Hoe zagen de Yagán eruit?

Yagán-mensen zagen er niet allemaal hetzelfde uit. Door de beschrijvingen in historische bronnen krijg je een beeld van hun uiterlijk.

De Yagán waren klein, hun gemiddelde lengte was 1.60 meter. Het lichaam van de mannen en vrouwen leek aangepast aan het leven in de kano. Door het vele zitten in de boot waren hun benen dun, terwijl ze krachtige armen hadden en een brede romp. Sommige Yagán hadden een smal, anderen een breed gezicht. Hun huidskleur had tonen van wit, brons en olijfkleur. Het haar was zwart of donkerbruin, met rossige en gele tinten, vaak recht vallend, soms gekruld. Gezichtshaar trokken ze er vaak uit, op de oogharen na. Maar niet iedereen epileerde de wenkbrauwen. De meeste mannen hadden geen baardhaar. Vrouwen hadden vaak een blos op de wangen. De neus kon plat en breed zijn; smal en puntig kwam ook voor. De mond was breed, de lippen vol. De kleine, donkere soms hazelnootkleurige ogen waren helder en expressief; ze stonden een beetje schuin. Yagán hadden goede ogen en een scherp oog voor details, wat praktisch was bij het jagen. Door hun uiterlijk bestaat het vermoeden dat ze oorspronkelijk verwant waren aan mensen uit Azië.
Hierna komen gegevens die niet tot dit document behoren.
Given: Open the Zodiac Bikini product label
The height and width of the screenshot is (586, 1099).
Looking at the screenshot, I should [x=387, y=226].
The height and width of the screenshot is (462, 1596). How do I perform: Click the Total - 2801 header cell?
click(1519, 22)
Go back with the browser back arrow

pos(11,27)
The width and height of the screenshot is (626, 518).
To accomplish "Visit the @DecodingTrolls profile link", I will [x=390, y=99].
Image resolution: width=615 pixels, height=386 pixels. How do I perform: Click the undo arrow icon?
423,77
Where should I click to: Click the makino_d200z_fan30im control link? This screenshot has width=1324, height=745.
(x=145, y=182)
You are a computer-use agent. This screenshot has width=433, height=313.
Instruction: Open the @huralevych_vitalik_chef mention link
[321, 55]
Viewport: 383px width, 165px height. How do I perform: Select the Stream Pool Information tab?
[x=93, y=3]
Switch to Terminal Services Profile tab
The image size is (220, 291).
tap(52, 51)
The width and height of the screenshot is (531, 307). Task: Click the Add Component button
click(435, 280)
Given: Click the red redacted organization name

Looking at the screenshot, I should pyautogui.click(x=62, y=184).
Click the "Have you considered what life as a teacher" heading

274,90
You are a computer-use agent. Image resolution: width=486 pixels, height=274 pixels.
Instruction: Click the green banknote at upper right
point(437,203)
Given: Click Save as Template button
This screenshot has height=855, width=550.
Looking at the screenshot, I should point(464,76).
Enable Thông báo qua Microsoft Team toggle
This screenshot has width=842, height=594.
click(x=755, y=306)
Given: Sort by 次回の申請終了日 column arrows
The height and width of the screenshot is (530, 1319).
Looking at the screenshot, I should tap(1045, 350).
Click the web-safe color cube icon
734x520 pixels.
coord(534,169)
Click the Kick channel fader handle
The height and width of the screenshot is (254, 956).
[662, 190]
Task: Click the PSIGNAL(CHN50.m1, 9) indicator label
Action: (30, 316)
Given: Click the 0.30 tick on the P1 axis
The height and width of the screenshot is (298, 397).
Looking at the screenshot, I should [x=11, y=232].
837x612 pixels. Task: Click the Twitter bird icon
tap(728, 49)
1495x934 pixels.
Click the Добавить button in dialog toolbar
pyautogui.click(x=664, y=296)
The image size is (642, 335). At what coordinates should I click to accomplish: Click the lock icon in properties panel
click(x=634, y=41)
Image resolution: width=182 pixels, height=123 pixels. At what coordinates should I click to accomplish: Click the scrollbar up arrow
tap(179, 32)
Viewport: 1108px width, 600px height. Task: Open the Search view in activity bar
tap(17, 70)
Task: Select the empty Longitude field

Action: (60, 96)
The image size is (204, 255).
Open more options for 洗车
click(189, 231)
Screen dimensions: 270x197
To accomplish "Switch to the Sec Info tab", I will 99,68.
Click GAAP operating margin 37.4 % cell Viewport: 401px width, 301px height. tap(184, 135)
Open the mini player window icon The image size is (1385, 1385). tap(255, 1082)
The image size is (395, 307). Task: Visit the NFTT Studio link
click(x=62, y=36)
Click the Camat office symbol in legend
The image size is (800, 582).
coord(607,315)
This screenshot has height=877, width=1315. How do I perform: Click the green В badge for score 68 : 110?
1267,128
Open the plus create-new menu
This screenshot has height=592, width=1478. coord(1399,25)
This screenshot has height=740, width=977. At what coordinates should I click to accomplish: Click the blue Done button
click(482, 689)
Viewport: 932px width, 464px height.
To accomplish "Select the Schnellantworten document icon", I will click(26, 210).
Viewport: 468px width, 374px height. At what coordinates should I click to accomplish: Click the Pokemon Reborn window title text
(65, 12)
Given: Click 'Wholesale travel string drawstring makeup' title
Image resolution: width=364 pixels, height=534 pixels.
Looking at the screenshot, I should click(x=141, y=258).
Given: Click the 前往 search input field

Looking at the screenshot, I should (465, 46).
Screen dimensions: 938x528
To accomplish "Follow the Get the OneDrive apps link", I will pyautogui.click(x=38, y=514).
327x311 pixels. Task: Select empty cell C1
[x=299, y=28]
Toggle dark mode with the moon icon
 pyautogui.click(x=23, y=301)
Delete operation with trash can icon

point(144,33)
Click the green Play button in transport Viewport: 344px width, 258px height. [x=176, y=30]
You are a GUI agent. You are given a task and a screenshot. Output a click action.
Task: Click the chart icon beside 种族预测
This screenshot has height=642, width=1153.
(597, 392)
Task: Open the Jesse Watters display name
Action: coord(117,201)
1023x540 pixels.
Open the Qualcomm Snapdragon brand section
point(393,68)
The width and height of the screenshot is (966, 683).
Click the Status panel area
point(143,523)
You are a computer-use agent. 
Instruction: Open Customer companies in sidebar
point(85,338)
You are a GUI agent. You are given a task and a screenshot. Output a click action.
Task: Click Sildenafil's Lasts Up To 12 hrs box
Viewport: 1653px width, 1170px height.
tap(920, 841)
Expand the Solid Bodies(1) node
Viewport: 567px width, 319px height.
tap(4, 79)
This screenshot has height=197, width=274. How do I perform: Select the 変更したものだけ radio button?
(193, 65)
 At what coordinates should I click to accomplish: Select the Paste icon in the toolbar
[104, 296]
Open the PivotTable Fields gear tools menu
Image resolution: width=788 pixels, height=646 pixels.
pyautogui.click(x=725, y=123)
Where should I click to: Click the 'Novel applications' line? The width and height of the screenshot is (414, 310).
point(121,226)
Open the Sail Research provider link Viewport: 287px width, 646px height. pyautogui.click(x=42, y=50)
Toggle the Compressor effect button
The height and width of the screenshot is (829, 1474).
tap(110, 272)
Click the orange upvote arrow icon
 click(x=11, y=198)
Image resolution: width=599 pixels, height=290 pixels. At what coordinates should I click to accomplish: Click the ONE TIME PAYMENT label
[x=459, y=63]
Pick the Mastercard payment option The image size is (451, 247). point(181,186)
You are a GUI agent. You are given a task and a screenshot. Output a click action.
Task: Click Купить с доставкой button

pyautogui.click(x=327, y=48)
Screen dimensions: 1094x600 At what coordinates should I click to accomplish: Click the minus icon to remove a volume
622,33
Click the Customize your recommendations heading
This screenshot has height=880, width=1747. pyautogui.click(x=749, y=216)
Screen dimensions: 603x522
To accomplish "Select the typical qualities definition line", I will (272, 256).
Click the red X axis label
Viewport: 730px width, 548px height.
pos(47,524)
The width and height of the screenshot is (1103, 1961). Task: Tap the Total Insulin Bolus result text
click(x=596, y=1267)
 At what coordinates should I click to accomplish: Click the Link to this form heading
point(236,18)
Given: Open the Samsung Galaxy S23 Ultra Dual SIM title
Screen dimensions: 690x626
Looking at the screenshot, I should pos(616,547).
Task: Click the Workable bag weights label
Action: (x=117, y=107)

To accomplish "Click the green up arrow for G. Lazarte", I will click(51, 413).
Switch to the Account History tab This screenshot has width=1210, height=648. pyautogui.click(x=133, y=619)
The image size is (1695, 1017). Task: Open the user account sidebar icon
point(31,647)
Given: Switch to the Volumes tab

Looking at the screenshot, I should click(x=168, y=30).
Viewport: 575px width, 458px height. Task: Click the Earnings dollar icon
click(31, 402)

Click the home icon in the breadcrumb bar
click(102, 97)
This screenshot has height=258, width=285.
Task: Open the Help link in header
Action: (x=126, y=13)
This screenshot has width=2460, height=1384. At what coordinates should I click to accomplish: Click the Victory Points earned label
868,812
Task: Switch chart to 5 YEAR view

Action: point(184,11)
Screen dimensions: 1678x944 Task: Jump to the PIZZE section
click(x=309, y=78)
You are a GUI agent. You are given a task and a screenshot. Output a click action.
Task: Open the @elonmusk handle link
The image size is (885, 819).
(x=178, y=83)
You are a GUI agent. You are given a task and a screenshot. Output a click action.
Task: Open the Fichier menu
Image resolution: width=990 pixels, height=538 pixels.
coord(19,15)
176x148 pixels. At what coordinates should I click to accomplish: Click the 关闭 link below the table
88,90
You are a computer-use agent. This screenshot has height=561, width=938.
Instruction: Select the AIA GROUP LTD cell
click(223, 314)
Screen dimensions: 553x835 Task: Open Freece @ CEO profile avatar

Ze waren waternomaden, maar desondanks kon zelfs een Yagán zeeziek zijn. Bijzonder was hun weerstand tegen de kou. De vrouwen doken ook in de koude maanden het water in om schaaldieren te verzamelen voor het eten. ‘Mijn hele lichaam is eraan gewend, zoals bij jullie het gezicht’, legde een van hen uit aan een ontdekkingsreiziger.

Hun uiterlijk leek op dat van de kano-nomaden in het noordwesten, de Alakaluf. De mensen die op het land woonden, de Selknam, waren groter en symmetrisch gebouwd. Dat kwam omdat die veel liepen tijdens het jagen en niet uren achtereen in een kano zaten.

Yagán waren nieuwsgierig, leerden gemakkelijk een taal en imiteerden gezichtsuitdrukkingen, dat deden ze ook als een spelletje. Ze hielden van muziek en van zingen tijdens het werk. Over het algemeen waren Yagán goedgehumeurd. Ze waren zachtaardig en vreedzamer dan de Alakaluf. Van de Yagán-groep die in het barre zuidelijke Kaap Hoorn woonde, werd gemeld dat ze vaker ruzie hadden dan de andere groepen Yagán.